Servers 950, 952, and 954 are shown, perhaps residing at different physical locations, and potentially belonging to different organizations or individuals. A standard PC workstation 956 is connected to the server in a contemporary fashion, potentially through the Internet. It should be understood that the workstation 956 can represent any processor-based device, mobile or fixed, including a set-top box or other type of special-purpose device. In this instance, the one or more computer-based applications 925, in part or as a whole, may reside on the server 950, but may be accessed by the workstation 956. A terminal or display-only device 958 and a workstation setup 960 are also shown. The PC workstation 956 or servers 950 may embody, or be connected to, a portable processor-based device (not shown), such as a mobile telephony device, which may be a mobile phone or a personal digital assistant (PDA), or a wearable device such as a “smart watch.” The mobile telephony device or PDA may, in turn, be connected to another wireless device such as a telephone or a GPS receiver. As just one non-limiting example, the mobile device may be a gesture-sensitive “smart phone,” wherein gestures or other physiological responses are monitored, either through actual physical contact between the device and a user or without physical contact, by means of, for example, a touch screen and/or through a camera, or other sensor apparatus and associated circuitry. The sensor apparatus may include devices with that monitor brain patterns and/or other physiological processes and conditions. The sensor apparatus may operate within a human body, in accordance with some embodiments. The mobile device may include hardware and/or software that enable it to be location-aware and may embody a camera and/or sensors that enable the monitoring of environmental conditions such as weather, temperature, lighting levels, moisture levels, sound levels, and so on.

FIG. 13 also features a network of wireless or other portable devices 962. The one or more computer-based applications 925 may reside, in part or as a whole, on all of the devices 962, periodically or continuously communicating with the central server 952, as required. A workstation 964 connected in a peer-to-peer fashion with a plurality of other computers is also shown. In this computing topology, the one or more computer-based applications 925, as a whole or in part, may reside on each of the peer computers 964.

Computing system 966 represents a PC or other computing system, which connects through a gateway or other host in order to access the server 952 on which the one or more computer-based applications 925, in part or as a whole, reside. An appliance 968 includes executable instructions “hardwired” into a physical device, such as through use of non-volatile memory or “firmware,” and/or may utilize software running on another system that does not itself host the one or more computer-based applications 925, such as in the case of a gaming console or personal video recorder. The appliance 968 is able to access a computing system that hosts an instance of one of the computer-based applications 925, such as the server 952, and is able to interact with the instance of the system.

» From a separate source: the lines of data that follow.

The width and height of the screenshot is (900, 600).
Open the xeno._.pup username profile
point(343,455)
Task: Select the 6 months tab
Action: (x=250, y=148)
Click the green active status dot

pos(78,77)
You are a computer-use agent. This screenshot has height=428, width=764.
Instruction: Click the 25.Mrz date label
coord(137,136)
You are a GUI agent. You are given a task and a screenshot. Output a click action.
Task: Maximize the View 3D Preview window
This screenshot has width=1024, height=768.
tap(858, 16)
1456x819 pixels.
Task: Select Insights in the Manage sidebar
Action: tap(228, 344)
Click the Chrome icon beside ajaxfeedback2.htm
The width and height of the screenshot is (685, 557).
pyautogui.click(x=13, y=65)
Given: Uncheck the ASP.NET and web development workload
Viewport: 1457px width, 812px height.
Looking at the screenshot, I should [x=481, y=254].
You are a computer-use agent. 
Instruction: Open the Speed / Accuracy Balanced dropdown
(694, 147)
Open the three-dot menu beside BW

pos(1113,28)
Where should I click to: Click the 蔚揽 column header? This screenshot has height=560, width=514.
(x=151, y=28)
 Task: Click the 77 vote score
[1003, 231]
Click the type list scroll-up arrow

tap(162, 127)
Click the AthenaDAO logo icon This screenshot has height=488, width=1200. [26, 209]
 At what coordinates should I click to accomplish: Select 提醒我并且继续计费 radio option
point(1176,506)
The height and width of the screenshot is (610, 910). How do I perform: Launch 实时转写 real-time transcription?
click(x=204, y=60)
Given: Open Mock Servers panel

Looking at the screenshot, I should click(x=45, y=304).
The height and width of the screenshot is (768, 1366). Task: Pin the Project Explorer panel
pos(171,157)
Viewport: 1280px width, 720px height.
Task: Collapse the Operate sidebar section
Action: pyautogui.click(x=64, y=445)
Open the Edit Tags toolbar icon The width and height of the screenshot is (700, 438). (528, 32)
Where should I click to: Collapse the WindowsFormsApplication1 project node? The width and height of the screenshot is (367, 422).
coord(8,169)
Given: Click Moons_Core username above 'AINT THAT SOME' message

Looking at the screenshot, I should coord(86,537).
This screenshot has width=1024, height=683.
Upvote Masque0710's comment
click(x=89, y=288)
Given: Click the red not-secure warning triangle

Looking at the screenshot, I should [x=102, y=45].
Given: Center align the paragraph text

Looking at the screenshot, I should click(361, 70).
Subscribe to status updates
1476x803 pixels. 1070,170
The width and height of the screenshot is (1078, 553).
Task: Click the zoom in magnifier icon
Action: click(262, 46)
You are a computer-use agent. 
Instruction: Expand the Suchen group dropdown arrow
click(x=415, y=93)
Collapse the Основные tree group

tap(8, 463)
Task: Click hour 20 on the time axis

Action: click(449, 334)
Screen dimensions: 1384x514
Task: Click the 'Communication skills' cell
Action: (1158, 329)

The processor-based systems on which the one or more computer-based applications 925 operate may include CPUs, GPUs, and/or other hardware that are optimized for executing the neural network-based applications, including processing chips optimized for vector processing and comparisons. The one or more computer-based applications 925 may include hardware and/or software such as cameras and associated circuitry that enable monitoring of physiological responses or conditions such as gestures, body movement, gaze, heartbeat, brain waves, temperature, blood composition, and so on. The processor-based systems may include sensors and associated circuitry that enable sensing of environmental conditions such as weather conditions, sounds, lighting levels, physical objects in the vicinity, and so on. Microphones and speakers and associated circuitry for receiving and delivering audio-based communications may be included in the computer-based applications 925.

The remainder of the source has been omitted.